Over Time the novel The Publishing Primer Marketing Magic is hosted by the authors of The Making of a Bestseller: Success Stories from Authors and the Editors, Agents and Booksellers Behind Them ,

The Publishing Primer: A Blueprint for an Author's Success

and the novel, Over Time, Love, Money, and Football: All the Important Things in Life.


QUESTION: Is it worth investing in small book tours from state to state, doing bookstore signings? My book comes out in the summer of 2007 and am willing to invest in a Greyhound bus pass to zoom around my State and the ones next to it to book signings, but is it a valid investment or just a vanity rush for me?

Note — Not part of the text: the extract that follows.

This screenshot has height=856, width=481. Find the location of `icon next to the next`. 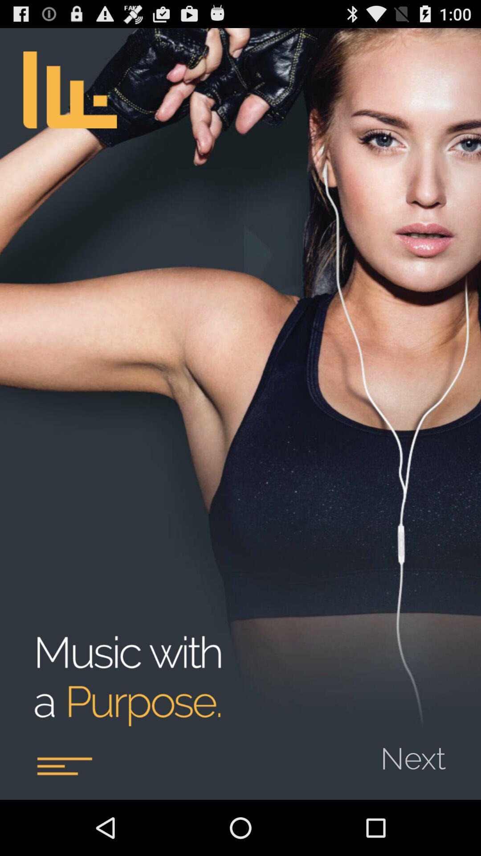

icon next to the next is located at coordinates (64, 765).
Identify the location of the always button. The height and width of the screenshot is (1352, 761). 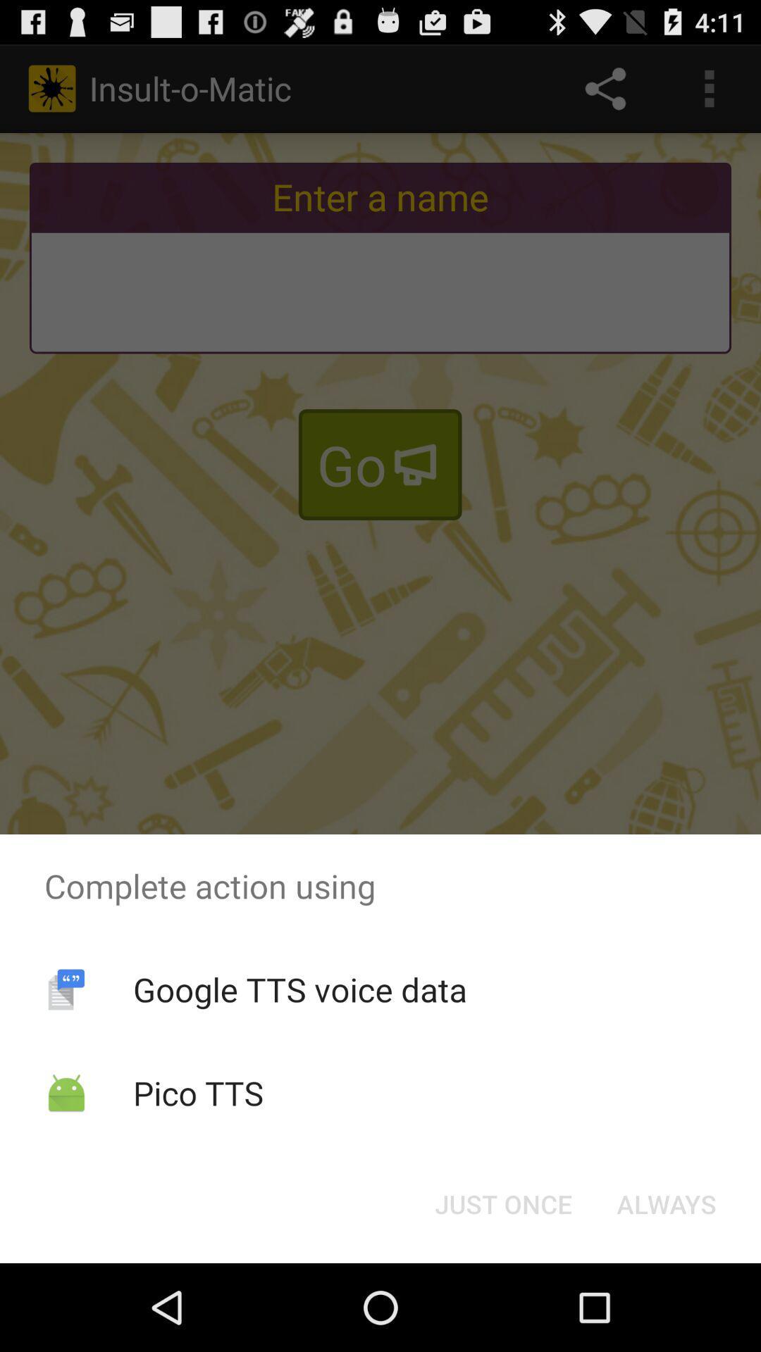
(666, 1203).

publicity for book, pr agent

Answered by Stacey J. Miller, S. J. Miller Communications, Traditional Book Promotion + Online Book Promotion = Total Book Promotion http://www.bookpr.com

If you're traveling for fun, then that's great...stop off and sign a few books along the way, and meet your readers. But if you're trying to budget your resources to reach as many people as possible and let them know about your book, then stay home -- and make yourself available for interviews with the media outlets that do interviews by telephone. Events' managers at bookstores are reluctant to arrange interviews for authors who aren't celebrities. I've even had a hard time scheduling bookstore and library speaking engagements for bestselling novelists! And, if you can schedule events like these, they're bound to be disappointing in terms of sales and the numbers of attendees. So why not expend your energy doing more interviews from home or your office, and less money running yourself ragged -- unless, again, you happen to enjoy traveling and want to tour the U.S. for pleasure.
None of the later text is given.